A TCGL e a Francovig alegam que o último pedido de revisão tarifária foi feito em junho de 1999, quando os estudos – também realizados pela IPK – já apontavam a necessidade de uma tarifa de R$ 1,12 para promover o equilíbrio econômico do sistema. ‘‘No último reajuste, em agosto de 99, a tarifa subiu de R$ 0,85 para R$ 0,90. O problema que há uma série de fatores que está obrigando a gente a pedir esta revisão’’, comentou o gerente-geral da TCGL, Gildalmo de Mendonça. Entre os fatores que obrigam a este pedido, ele cita os aumentos do óleo diesel, peças, pneus e outros insumos.
‘‘Também tivemos um aumento na quilometragem rodada. Com o crescimento do município, novos percursos são criados e a gente é obrigado a cobrir. E isso não está previsto na tarifa’’, ressaltou, dizendo que o aumento do percurso foi de 165 quilômetros. Ele também ressalta que há a necessidade de se atualizar a frota. Hoje a TCGL e a Francovig juntas possuem cerca de 280 veículos em operação, num sistema considerado 100% integrado.
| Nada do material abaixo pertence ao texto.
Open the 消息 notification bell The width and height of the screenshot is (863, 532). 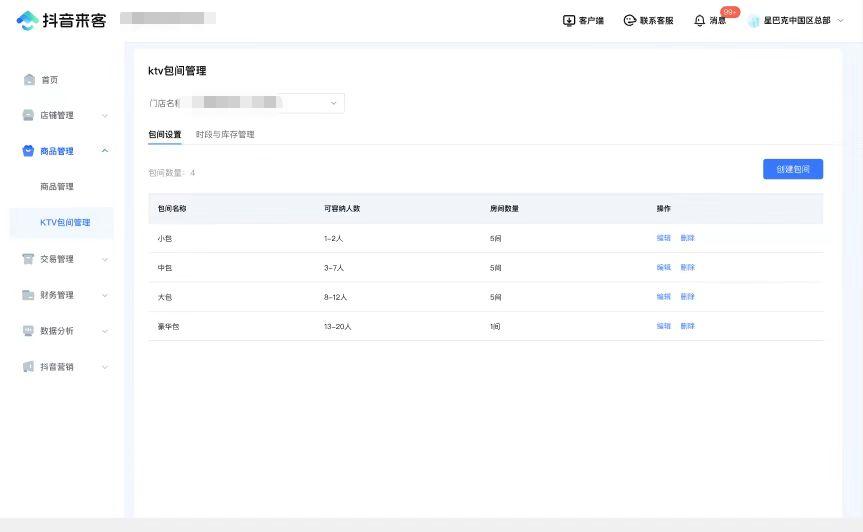(699, 20)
Para o diretor-administrativo da Francovig, Francisco Henrique Francovig, a defasagem nos valores aumentou com a integração das linhas distritais, após a inauguração do terminal urbano do distrito de Irerê (região sul do município). ‘‘Tivemos um aumento de quilometragem rodada e a demanda de passageiros não cresceu na mesma proporção. Hoje, percorremos 345 mil quilômetros por mês’’, comentou.
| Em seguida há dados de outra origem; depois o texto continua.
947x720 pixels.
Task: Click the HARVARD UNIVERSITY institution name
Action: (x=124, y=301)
Comparando com os custos operacionais de Curitiba, Francovig citou que enquanto em Londrina as empresas pagam 6% de taxa de gerenciamento e o ISS é de 3%, na capital paranaense o ISS é isento para as empresas de ônibus e a taxa de gerenciamento está em torno de 4%. ‘‘Isso influi diretamente no preço da tarifa. Se formos comparar com os sistemas e estivermos na mesma condição de trabalho, temos 15% a menos no valor’’, ressaltou. Sem falar nos salários dos motoristas e cobradores, que segundo as empresas, são os melhores da categoria.
‘‘Estamos somente pedindo que façam a análise do nosso estudo e verifiquem os índices utilizados e que autorizem este reajuste’’, comentou Gildalmo Mendonça. Francovig espera que a Comurb faça o calculo sobre uma planilha real do sistema para que as empresas não fiquem na condição de apresentar um valor para receber outro mais baixo.
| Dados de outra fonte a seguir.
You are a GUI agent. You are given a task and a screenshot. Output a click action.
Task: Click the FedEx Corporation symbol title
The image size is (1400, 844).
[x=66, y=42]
Na Comurb, os diretores não quiseram comentar o pedido das empresas de transporte coletivo. A assessoria de imprensa somente confirmou que o ofício foi protocolado anteontem e que a empresa tem 15 dias para fazer a análise do pedido e então dar o parecer definitivo. Os diretores informaram, através da assessoria, que a solicitação das concessionárias não significa que haverá aumento da tarifa de ônibus.